• EXERCISE TASKS
A. Decide whether each statement below agrees with the matplotlib styling notes, answering yes or no and quoting the deciding words: (i) ax.legend() should be called before any artists are drawn; (ii) plt.subplots(2, 2, figsize=(10, 8), sharex=True) returns a 2×2 numpy array of axes; (iii) style sheets are recommended for brand consistency.
B. According to the matplotlib styling notes, why should currency axes use FuncFormatter or StrMethodFormatter("${x:,.0f}")? Answer in one to three sentences.
C. In the matplotlib styling notes, which index selects the top-right panel of the 2×2 axes array?

═══ QUOTED PASSAGE

Styling: rcParams, colors, and legends

Global defaults live in matplotlib.rcParams. Set them once at process start:

plt.rcParams.update({
    "figure.figsize": (8, 4),
    "font.size": 11,
    "axes.titlesize": 13,
    "axes.labelsize": 11,
    "legend.frameon": False,
    "axes.spines.top": False,
    "axes.spines.right": False,
})

Use style sheets for brand consistency: plt.style.use("seaborn-v0_8-whitegrid") or a custom .mplstyle file checked into the repo. Cycle colors with ax.set_prop_cycle(color=[...]) so multi-series charts match design tokens.

Legends: call ax.legend() after all artists are drawn. Place with loc or bbox_to_anchor outside the plot area when series overlap the data region. For many series, consider direct labels on the last point instead of a crowded legend box.

Date and currency axes

Time series need matplotlib.dates: convert strings to datetime, then ax.xaxis.set_major_formatter(mdates.DateFormatter("%b %d")). For currency, use matplotlib.ticker.FuncFormatter or StrMethodFormatter("${x:,.0f}") so axis ticks read naturally in executive summaries.

Subplots, GridSpec, and shared axes

fig, axes = plt.subplots(2, 2, figsize=(10, 8), sharex=True) returns a 2×2 numpy array of axes. Index with axes[0, 1] for the top-right panel. sharex and sharey align scales across panels — essential for small-multiple comparisons.

══════
═══ DATA SECTION

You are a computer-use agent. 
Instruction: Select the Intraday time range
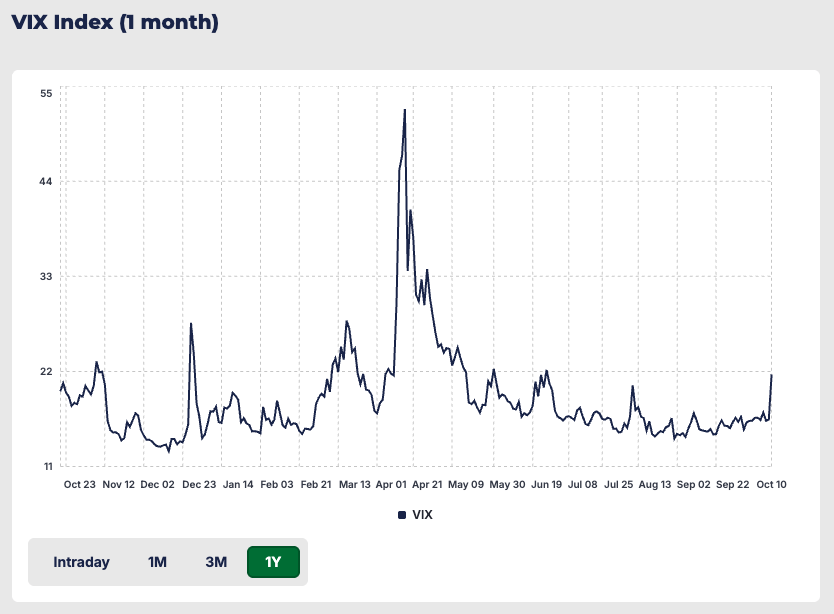coord(81,562)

══════

• RESULTS OF THE EXERCISE
A.
(i) No: "call ax.legend() after all artists are drawn."
(ii) Yes: "returns a 2×2 numpy array of axes."
(iii) Yes: "Use style sheets for brand consistency."

B. These formatters make the axis ticks read naturally in executive summaries.

C. axes[0, 1]